Kaspersky Labs has released a report detailing the activities of the TookPS downloader, a malware strain initially observed in campaigns exploiting the DeepSeek LLM. Further analysis reveals that TookPS’s reach extends beyond just mimicking neural networks, posing a broader threat to both individual users and organizations.
The report highlights the use of fraudulent websites designed to mimic official sources for popular software. These include remote desktop tools like UltraViewer and 3D modeling software such as SketchUp and AutoCAD.
Kaspersky’s telemetry analysis also uncovered malicious files named after legitimate applications like Ableton (music production software) and Quicken (personal finance app), indicating a wide range of potential targets.
The report provides a detailed breakdown of the TookPS infection chain. Upon infiltrating a victim’s device, the TookPS downloader communicates with its command-and-control (C2) server to retrieve a PowerShell script. “Upon infiltrating a victim’s device, the downloader reaches out to its C2 server, whose domain is embedded in its code, to retrieve a PowerShell script“, the report explains.
Notably, different TookPS samples communicate with different C2 domains. For instance, one sample with the MD5 hash 2AEF18C97265D00358D6A77889470960 contacted the domain bsrecov4[.]digital. The downloaded PowerShell script then executes a series of commands to further compromise the infected system.
The malicious PowerShell scripts perform several critical actions:
- They download and execute “sshd.exe”, along with its configuration and RSA key files, from the C2 server.
- They retrieve command-line parameters for “sshd” (remote server address, port, and username) and then run “sshd” to establish an SSH tunnel. As the report states, “This command starts an SSH server, thereby establishing a tunnel between the infected device and the remote server”. This tunnel grants attackers “full system access, allowing for arbitrary command execution”.
- They attempt to download a modified version of the Backdoor.Win32.TeviRat malware, a well-known backdoor, onto the victim’s machine.
- They download Backdoor.Win32.Lapmon.*, although the exact delivery method remains unclear.
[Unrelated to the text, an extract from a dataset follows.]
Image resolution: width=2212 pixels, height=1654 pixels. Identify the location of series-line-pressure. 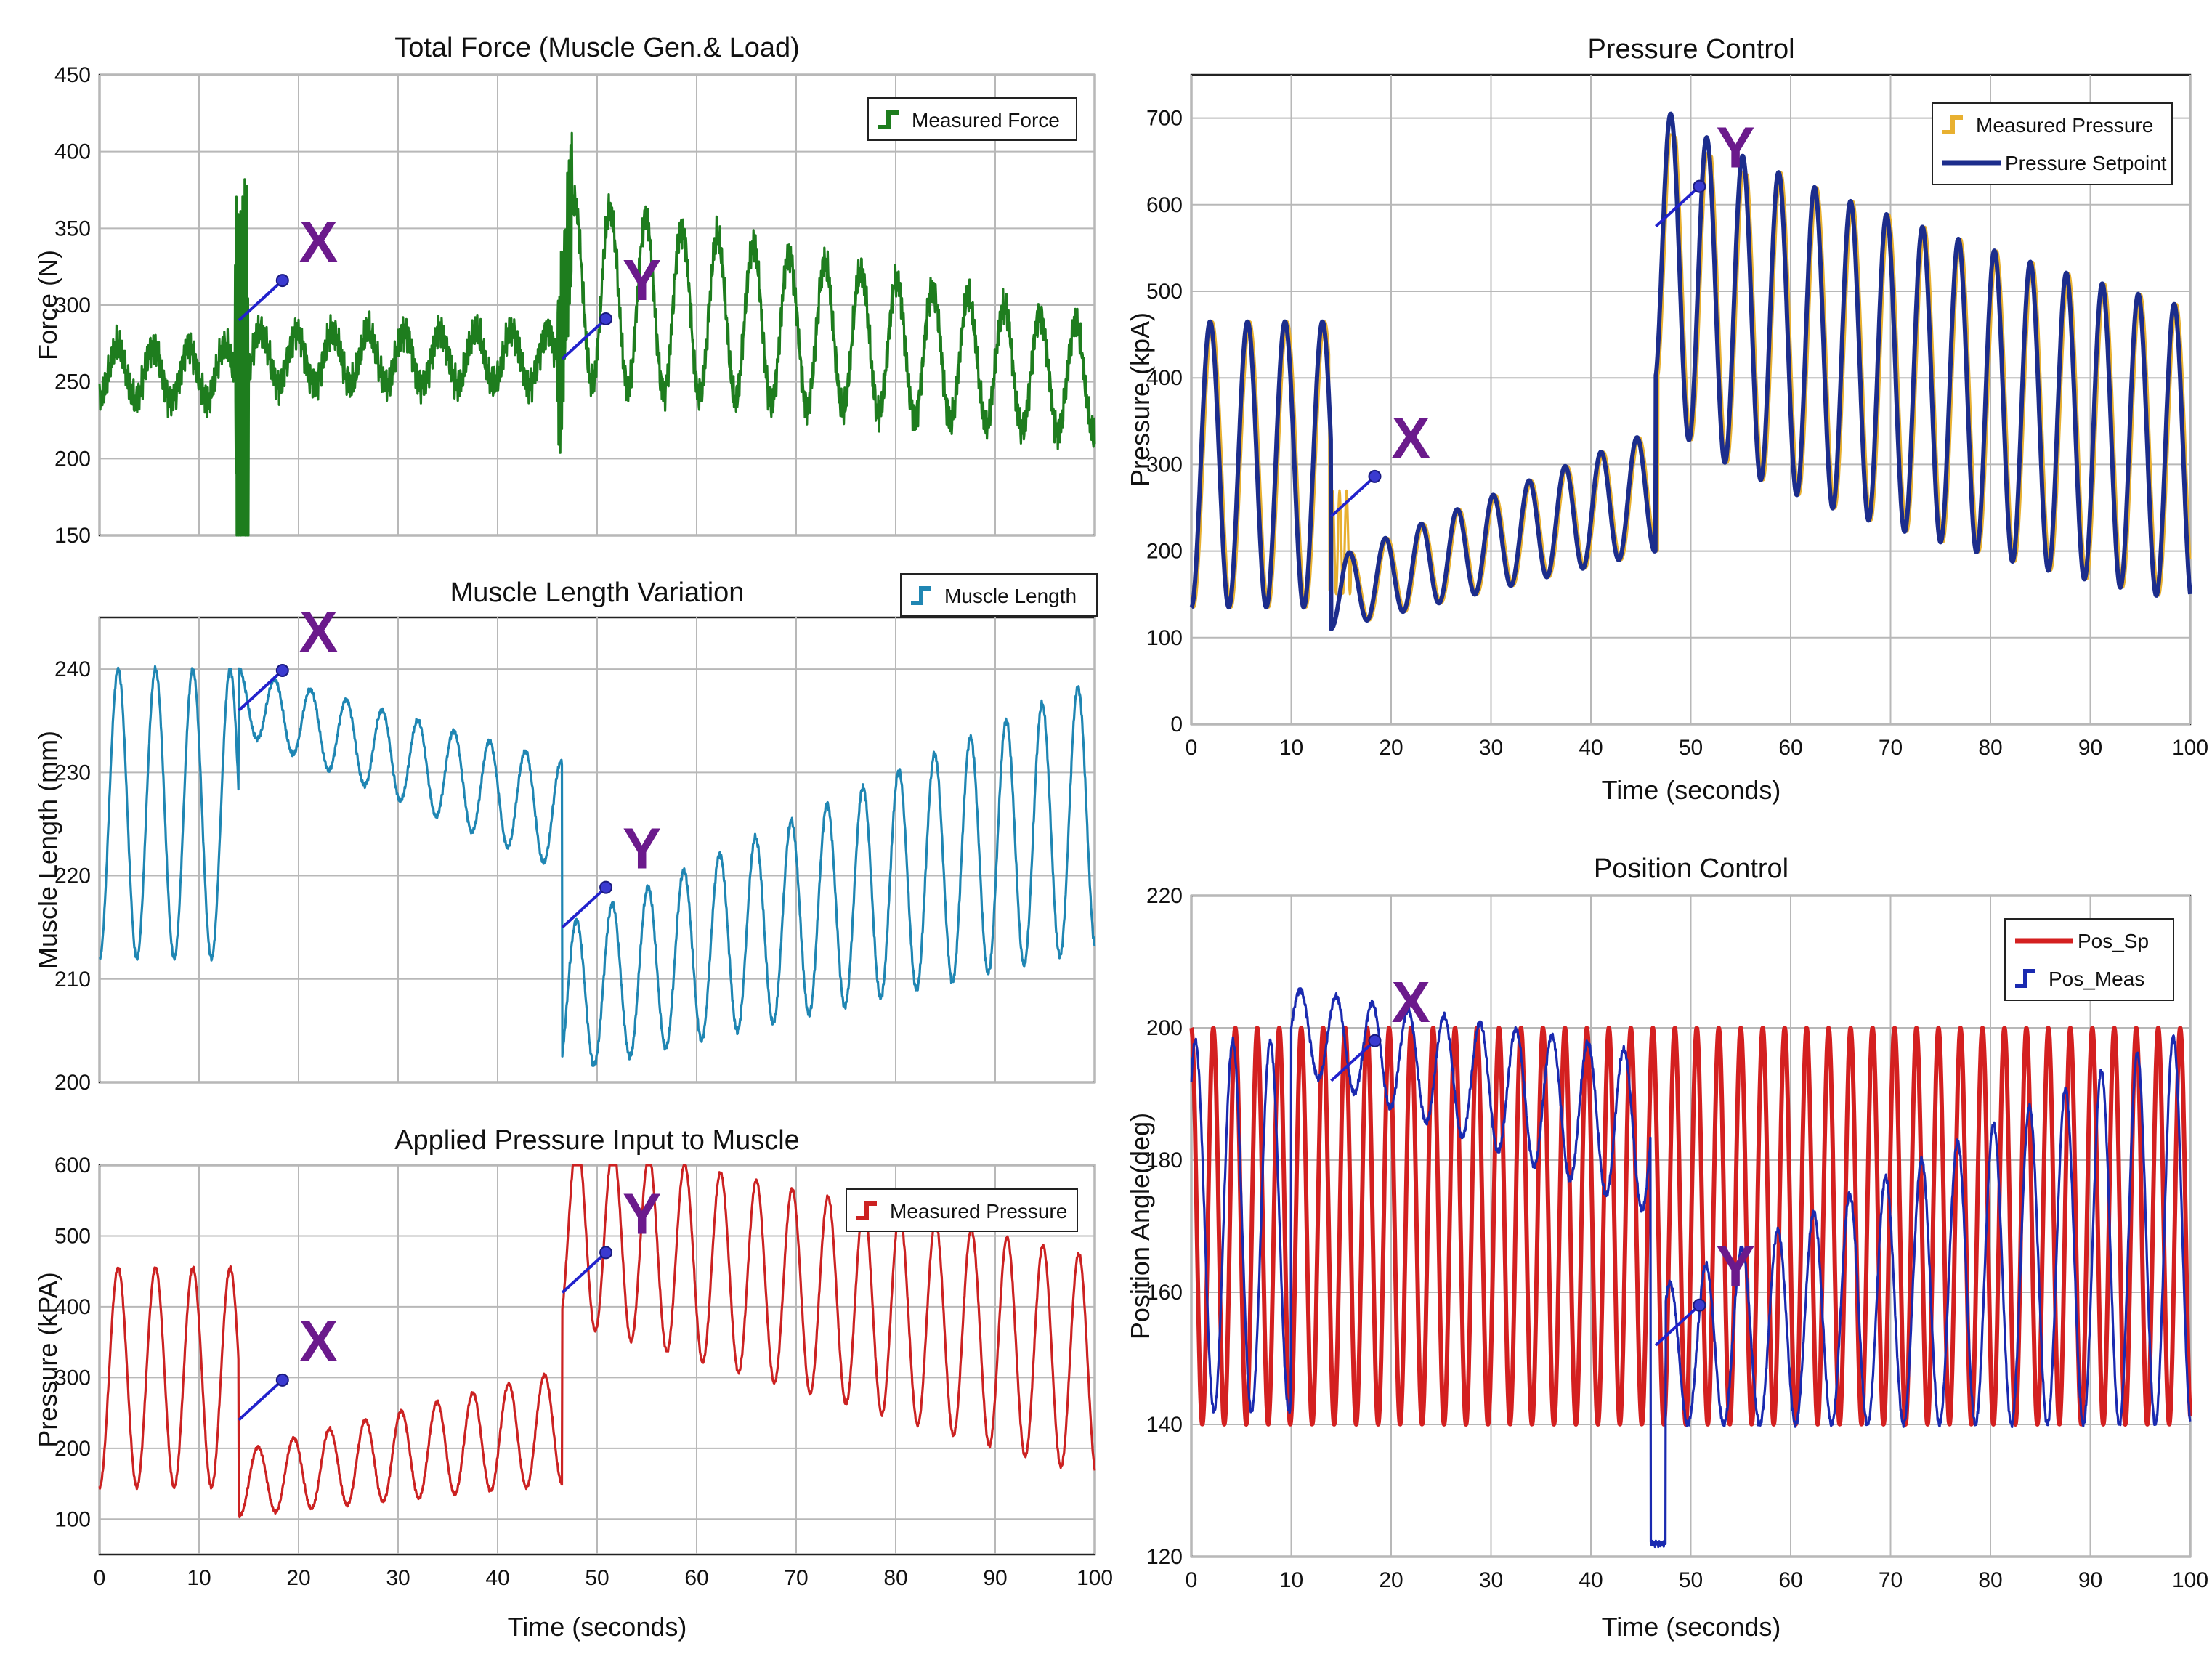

The report emphasizes the use of DLL sideloading to deploy the TeamViewer remote access software in a way that conceals malicious activity. “In simple terms, the attackers place a malicious library in the same folder as TeamViewer, which alters the software’s default behavior and settings, hiding it from the user and providing the attackers with covert remote access“, the report clarifies.
The malicious infrastructure used in these attacks primarily relies on domains registered in early 2024 and hosted at a small set of IP addresses. Kaspersky’s analysis also suggests that the attackers have used other malicious tools prior to TookPS, Lapmon, and TeviRat. “This strongly suggests these attackers had used other tools prior to TookPS, Lapmon, and TeviRat“, the report indicates.